Die AfD nahm das offenbar nicht zum Anlass, sich dem Parlamentsbetrieb anzunähern. Beispiel Präsenz: Im Bundestag gilt die Übereinkunft, dass nicht permanent alle Abgeordneten anwesend sein müssen. Die Fraktionen verabreden, mit einer bestimmten Personenanzahl zu Abstimmungen zu erscheinen, die die Mehrheitsverhältnisse im Parlament widerspiegelt, sodass die übrigen Abgeordneten anderweitig arbeiten können. Die AfD dagegen beschloss, stets mit maximaler Abgeordnetenzahl anzutreten, und postete Fotos leerer Plätze auf Facebook. Tenor: Wir arbeiten in diesem Parlament, die anderen nicht.

Drastische Wortwahl

„Auch als die Grünen und die damalige PDS in den Bundestag eingezogen sind, gab es erhebliche Spannungen. Innerhalb der vergangenen 25 Jahre ragt die AfD aber schon heraus“, sagt Arzheimer.

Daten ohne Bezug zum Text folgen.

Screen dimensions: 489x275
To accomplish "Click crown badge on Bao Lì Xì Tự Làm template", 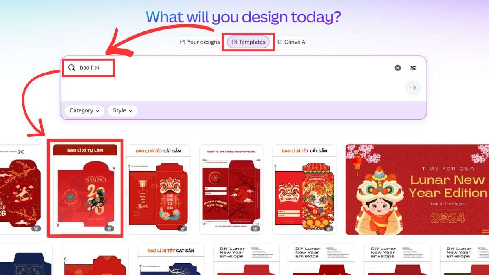I will pyautogui.click(x=109, y=228).
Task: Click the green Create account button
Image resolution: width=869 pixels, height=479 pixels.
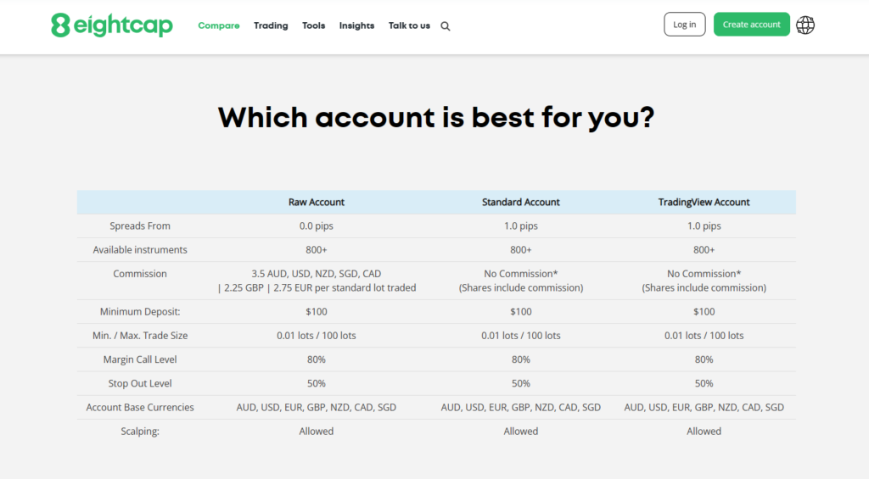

Auch in der Wortwahl: Wer an drastische Sprache denkt, erinnert sich vielleicht an Joschka Fischers „Herr Präsident, Sie sind ein Arschloch, mit Verlaub.“ Das sei jedoch eine einzelne Äußerung eines Politikers, der sich in der Regel zivilisierter geäußert habe. „Mit dem Trommelfeuer der AfD ist das nicht vergleichbar.“ Gaulands „Wir werden sie jagen“ habe eine andere Qualität: „So redet man nicht über Kollegen, mit denen man konstruktiv zusammenarbeiten möchte.“

Fazit: In ihren vier Jahren im Bundestag fiel die AfD weniger dadurch auf, kritisch-konstruktiv mitzuarbeiten, sondern richtete sich in ihrer Rolle als Provokateur ein. Im Gegensatz zu anderen Ländern hat die rechte Partei damit wenig Chancen, in naher Zukunft Politik mitzugestalten. Die AfD dürfte vorerst auf ihrem Außenseiterposten verharren.